___ Recorded information ___

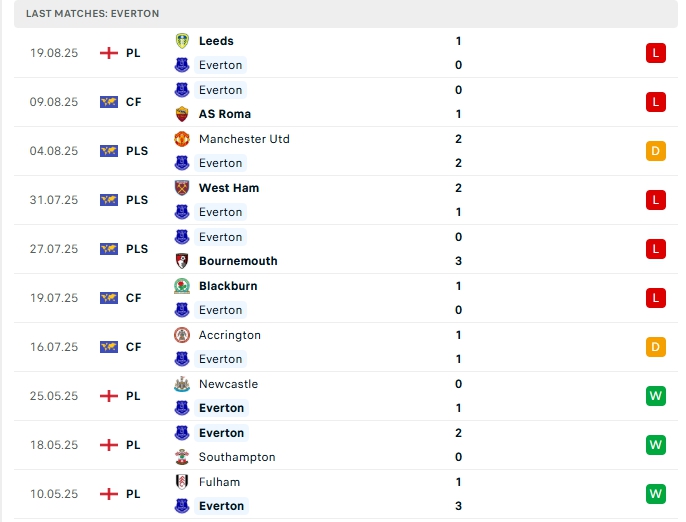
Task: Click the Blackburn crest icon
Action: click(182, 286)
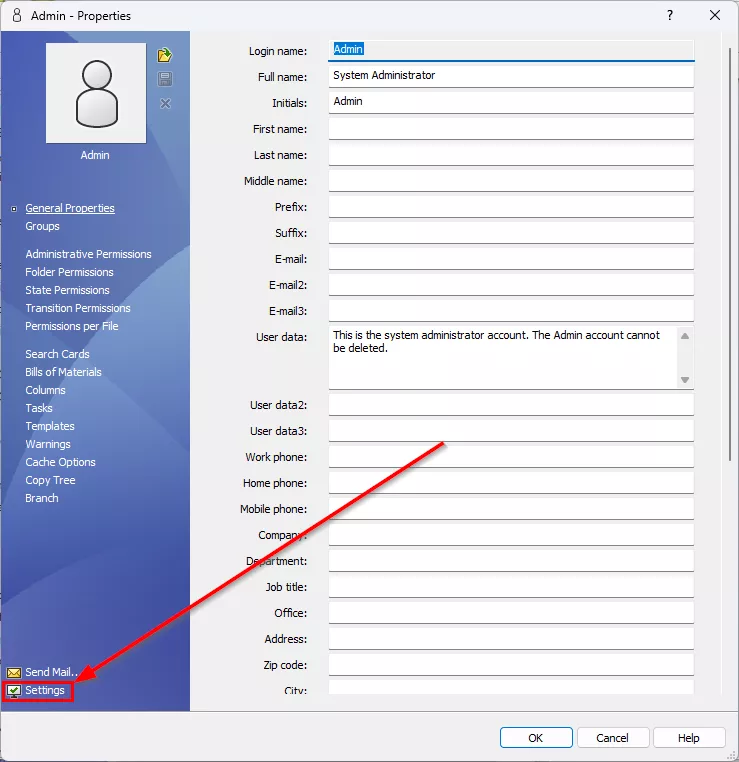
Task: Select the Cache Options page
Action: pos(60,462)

___
___ Recorded information ___

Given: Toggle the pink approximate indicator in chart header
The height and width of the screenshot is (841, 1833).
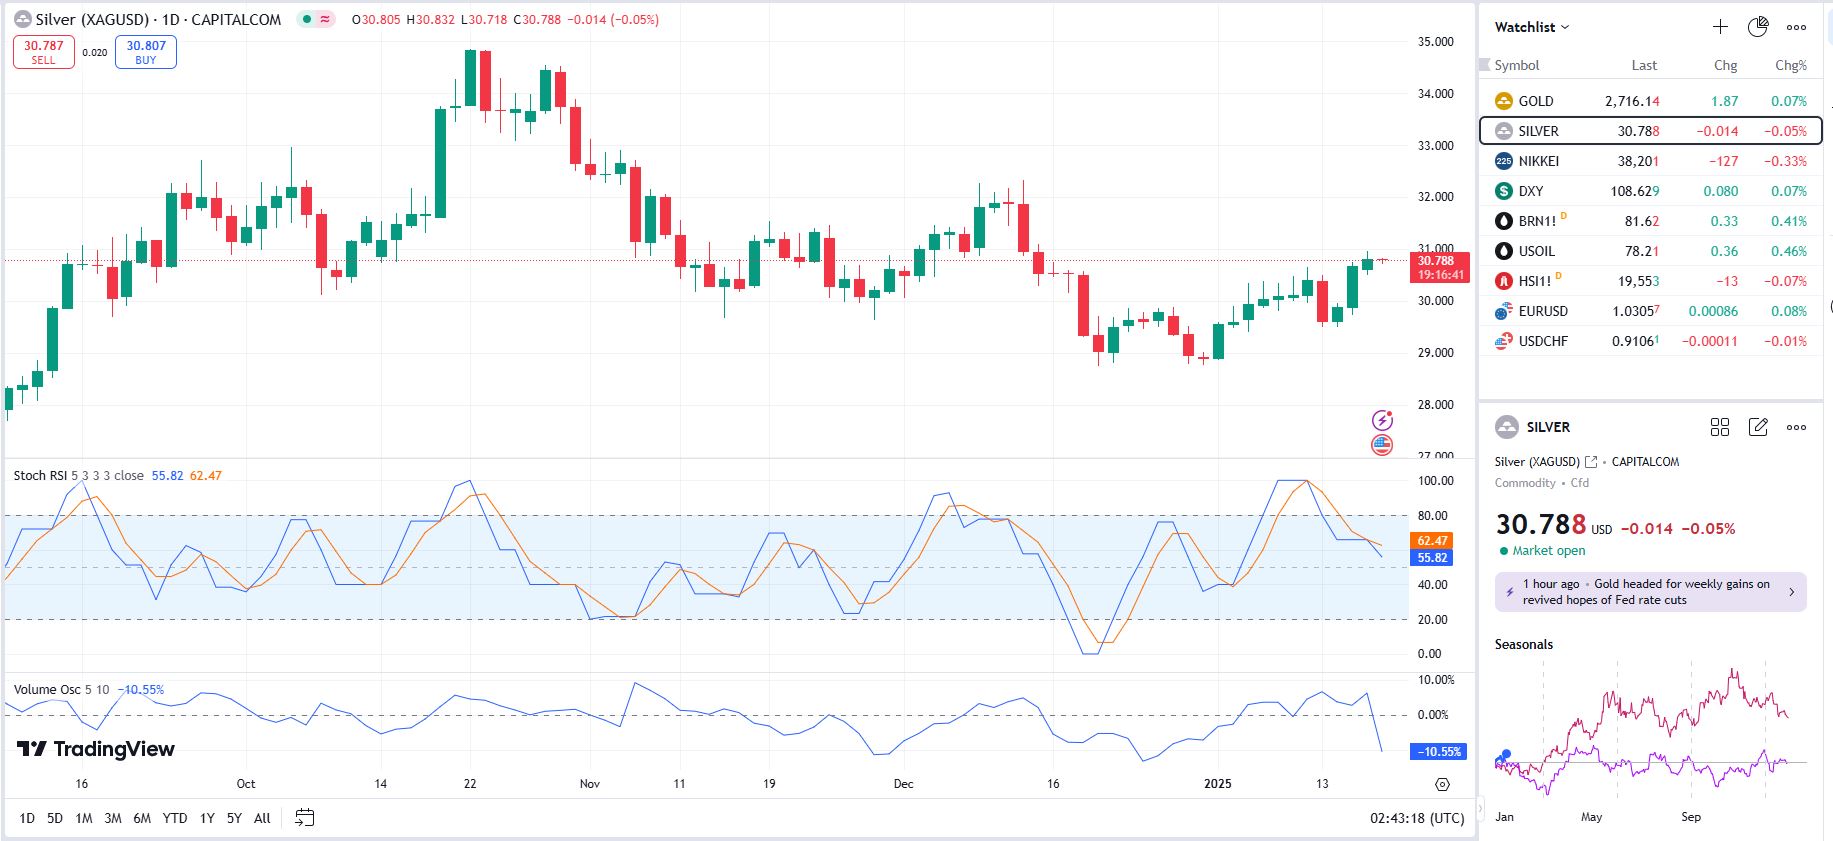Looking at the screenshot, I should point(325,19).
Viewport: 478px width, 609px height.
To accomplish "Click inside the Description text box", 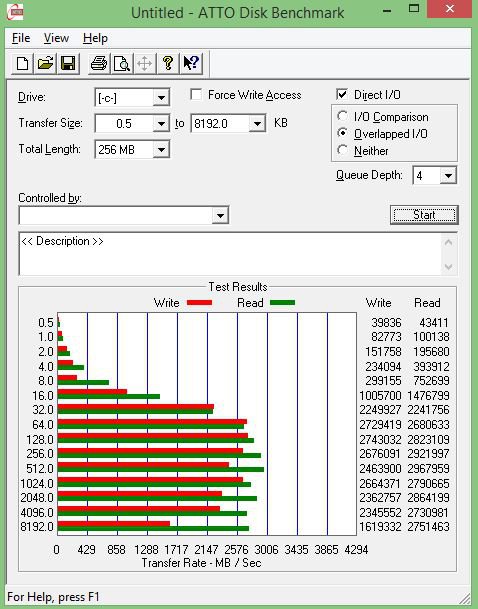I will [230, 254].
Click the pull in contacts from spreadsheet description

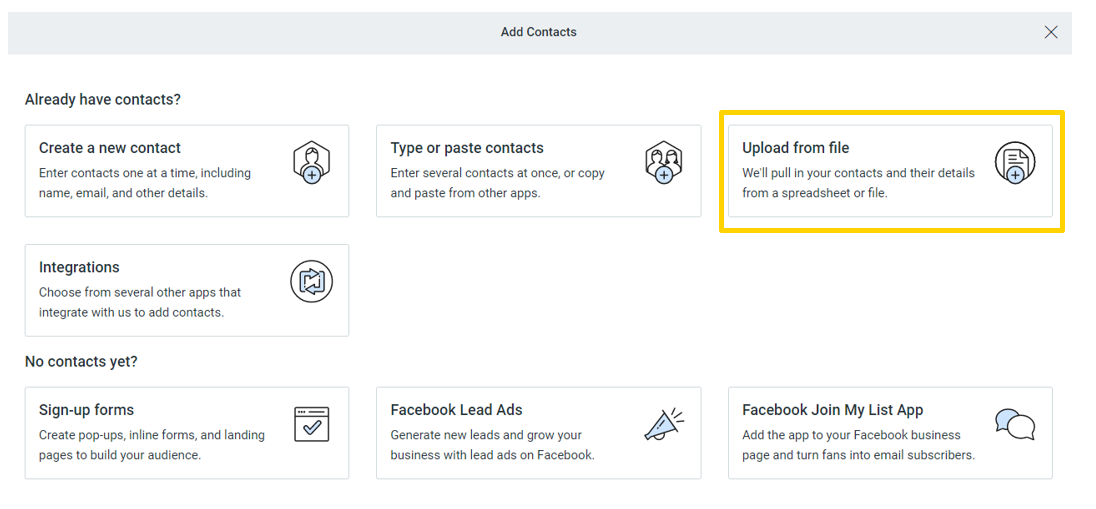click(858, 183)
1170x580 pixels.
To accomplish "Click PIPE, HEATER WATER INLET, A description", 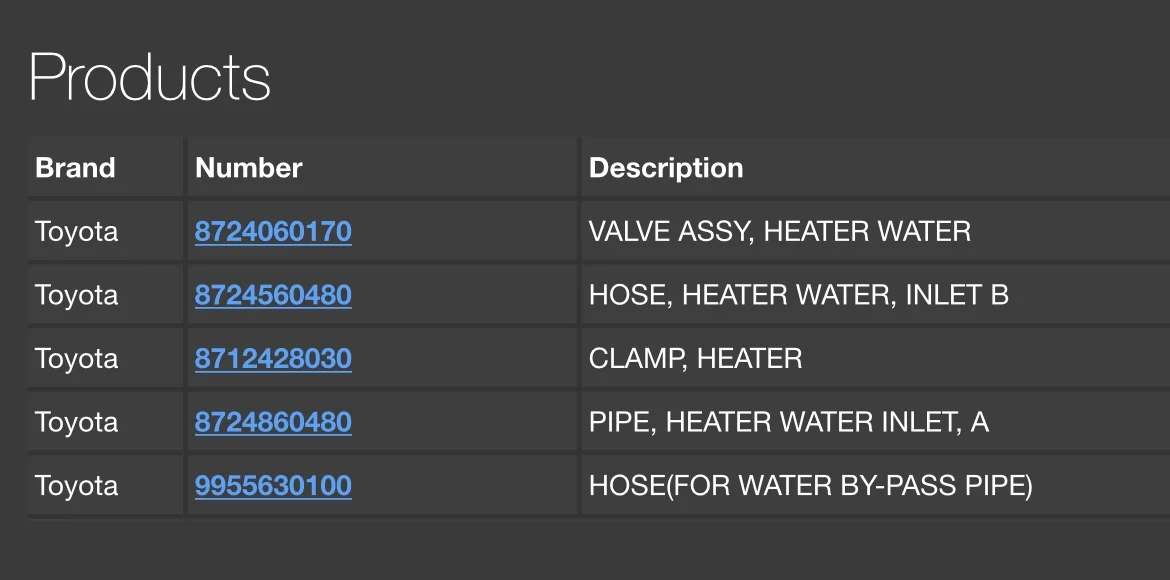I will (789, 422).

___
___ Recorded information ___

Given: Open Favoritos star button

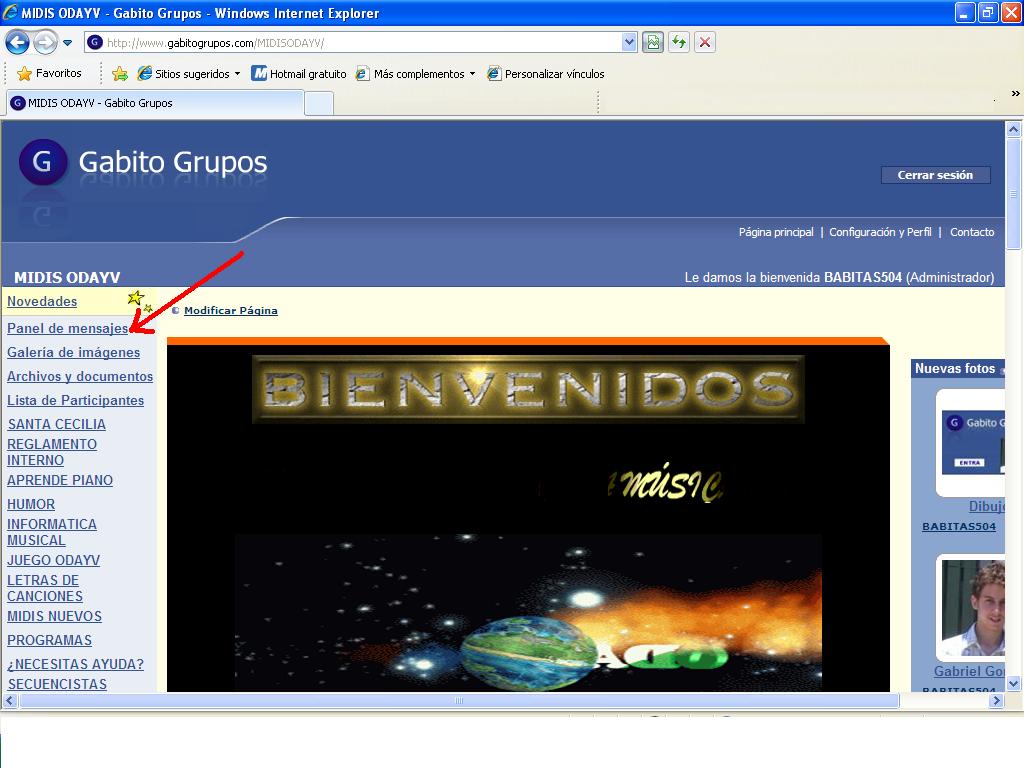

___

» Exercise task: Pull out every line of the entries above that contains the string "width". Case matters.

» Written answer:
The height and width of the screenshot is (841, 1833).
Viewport: 478px width, 609px height.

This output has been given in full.